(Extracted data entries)
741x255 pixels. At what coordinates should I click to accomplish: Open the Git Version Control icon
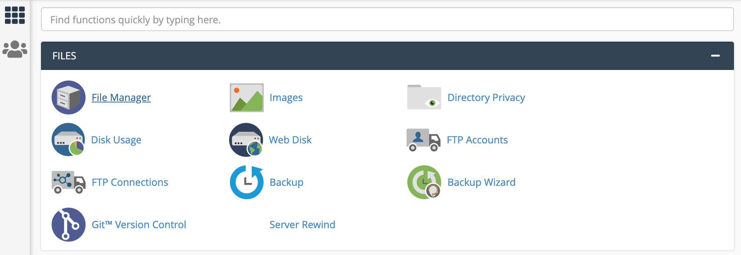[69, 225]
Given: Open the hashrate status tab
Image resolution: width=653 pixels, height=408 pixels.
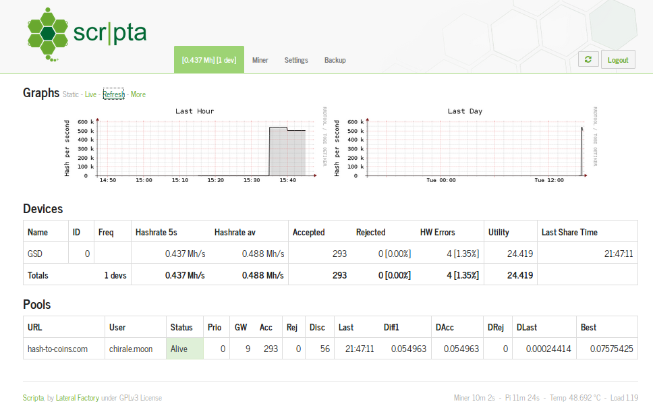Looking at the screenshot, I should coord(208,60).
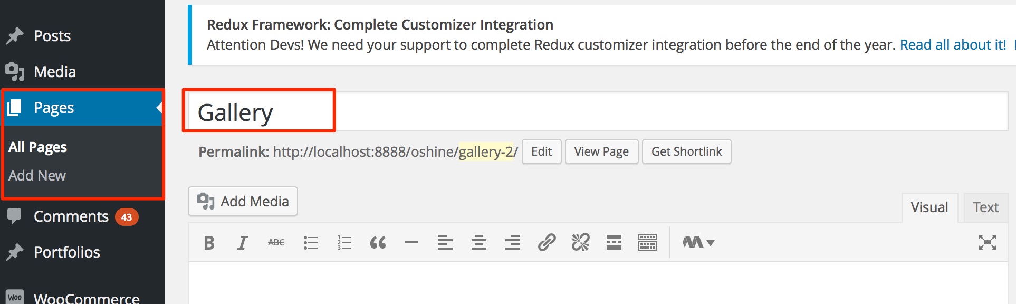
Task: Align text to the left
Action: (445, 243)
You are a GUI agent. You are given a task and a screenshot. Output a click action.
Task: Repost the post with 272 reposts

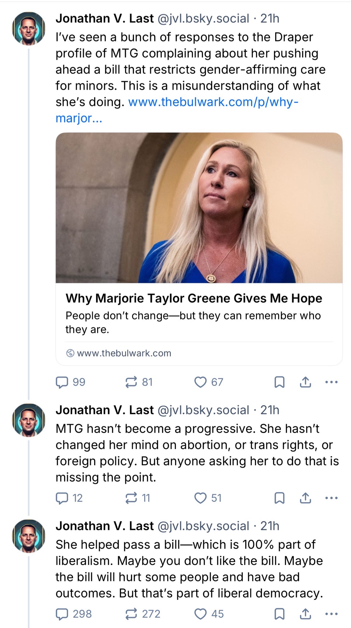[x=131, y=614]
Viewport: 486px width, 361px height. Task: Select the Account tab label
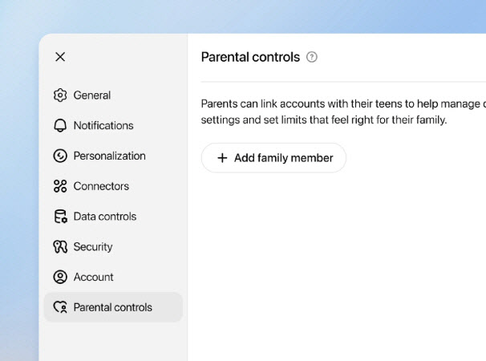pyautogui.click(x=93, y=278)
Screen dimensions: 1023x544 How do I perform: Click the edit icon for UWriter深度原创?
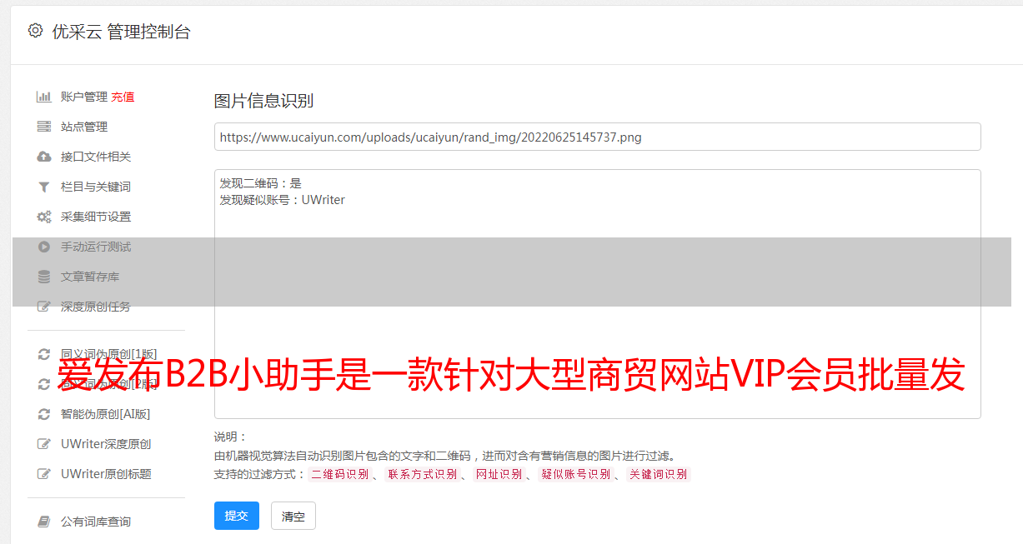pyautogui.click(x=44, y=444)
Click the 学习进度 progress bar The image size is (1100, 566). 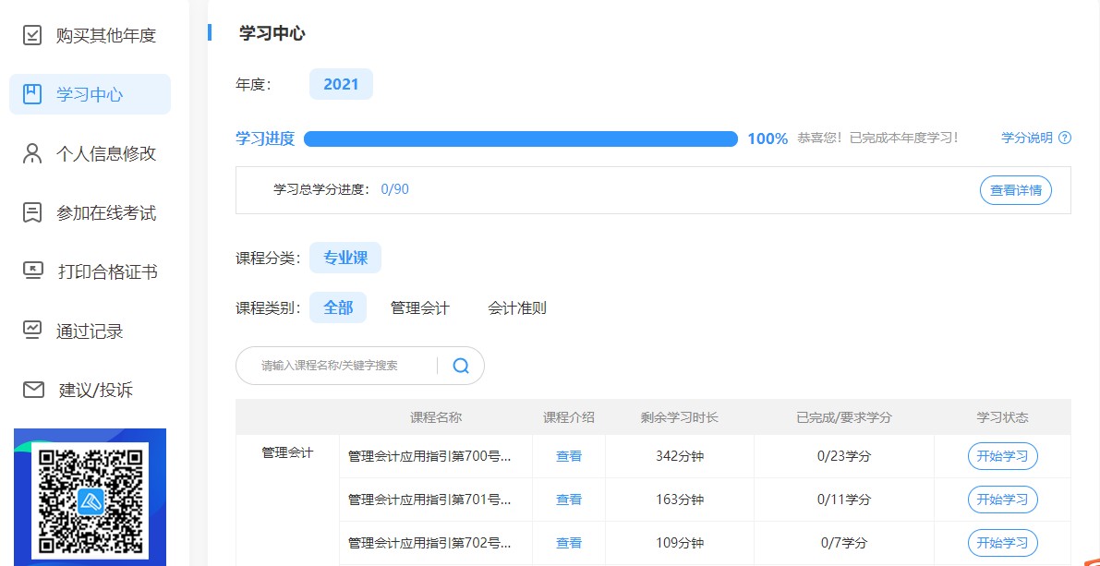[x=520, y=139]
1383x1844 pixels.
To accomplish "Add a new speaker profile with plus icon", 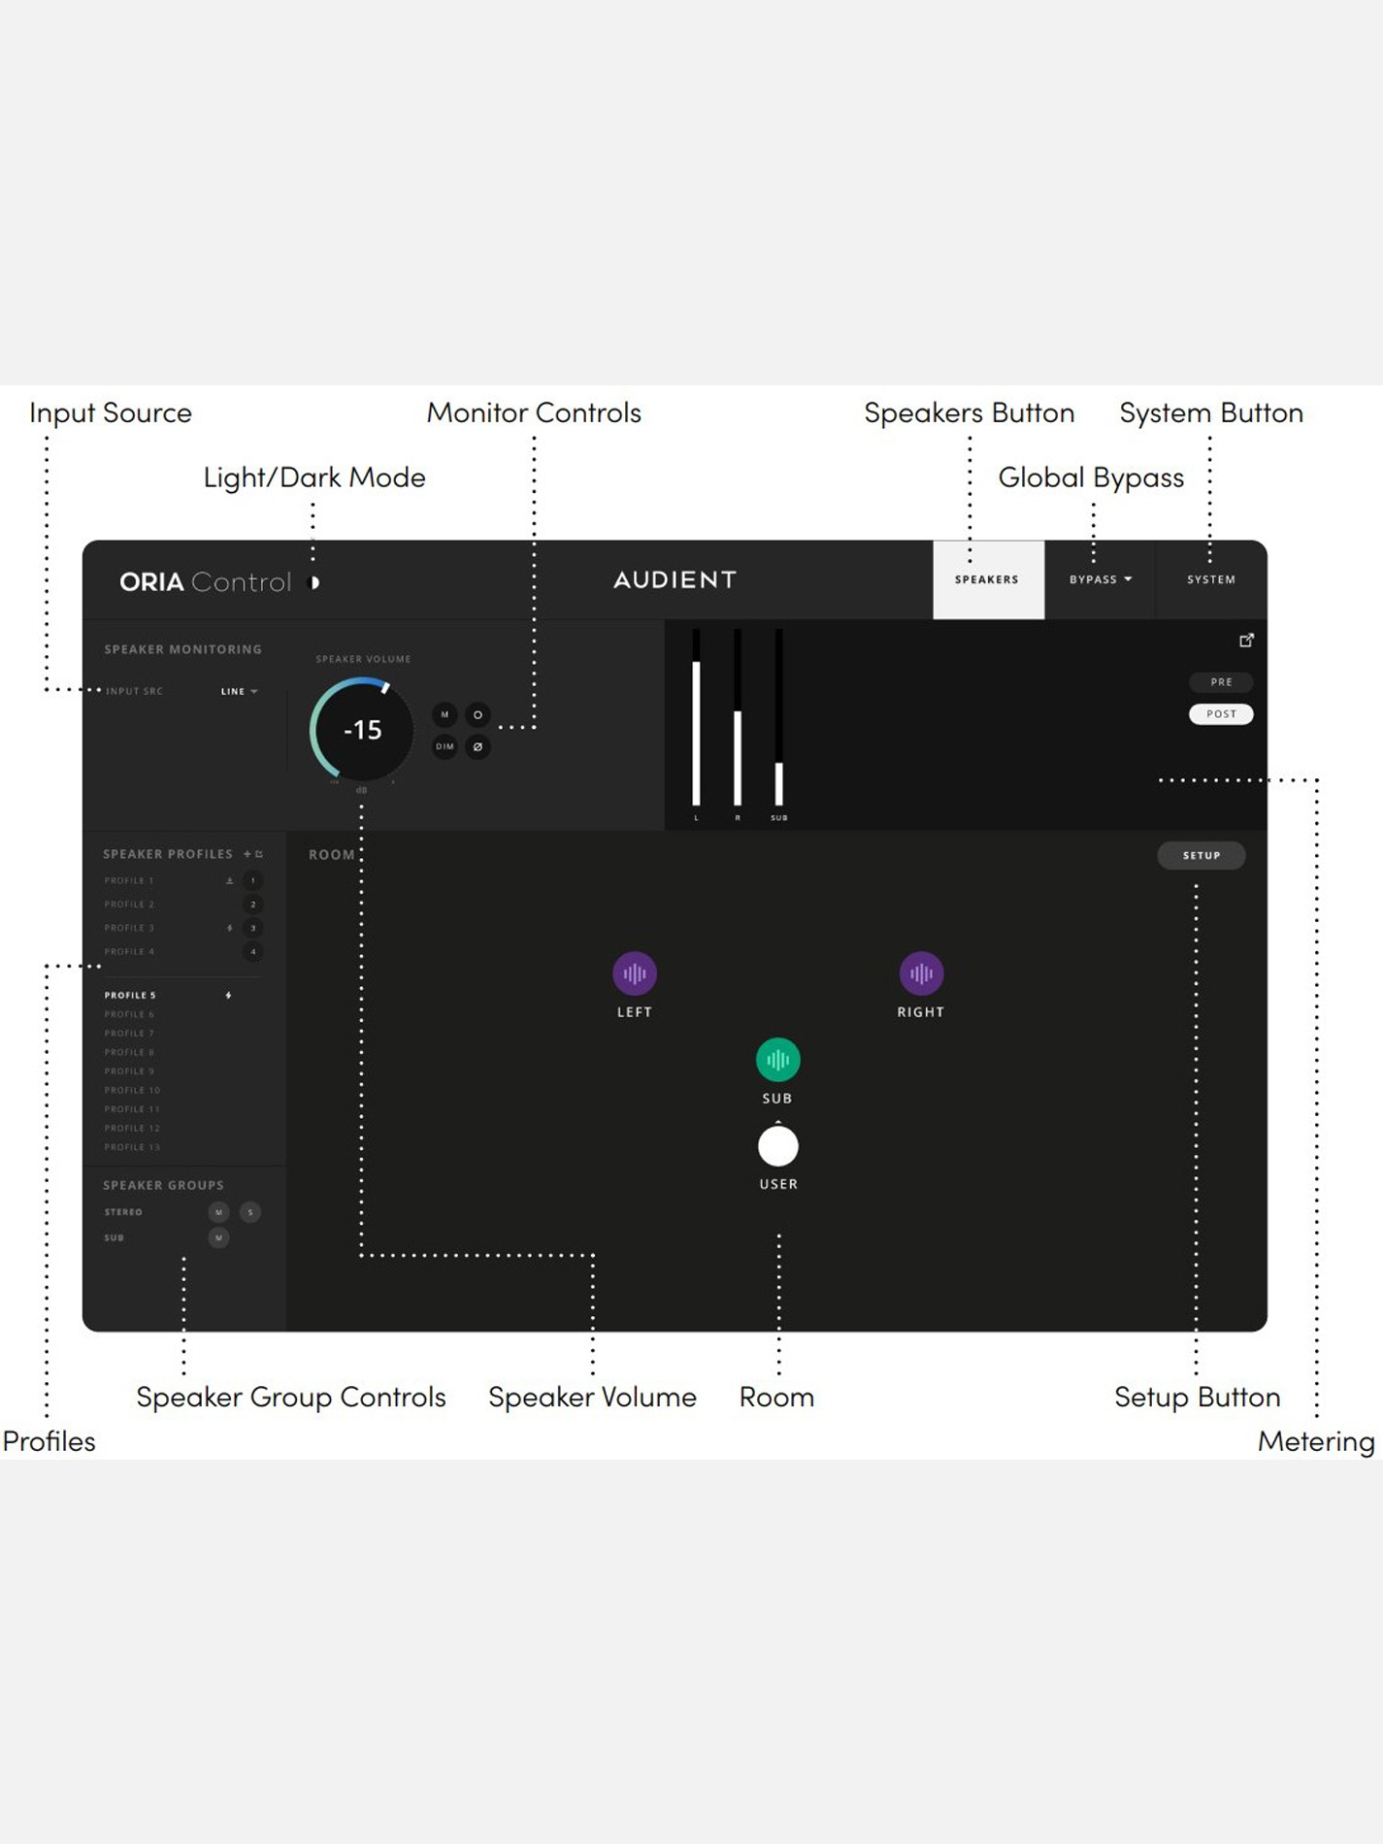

**WHAT IS EXPECTED**
Copy out, with no pictures, the lines from the one containing "1383x1844 pixels." through the last line of the data above, both ends included and each word unchanged.

**WRITTEN SOLUTION**
1383x1844 pixels.
To accomplish "Add a new speaker profile with plus icon", 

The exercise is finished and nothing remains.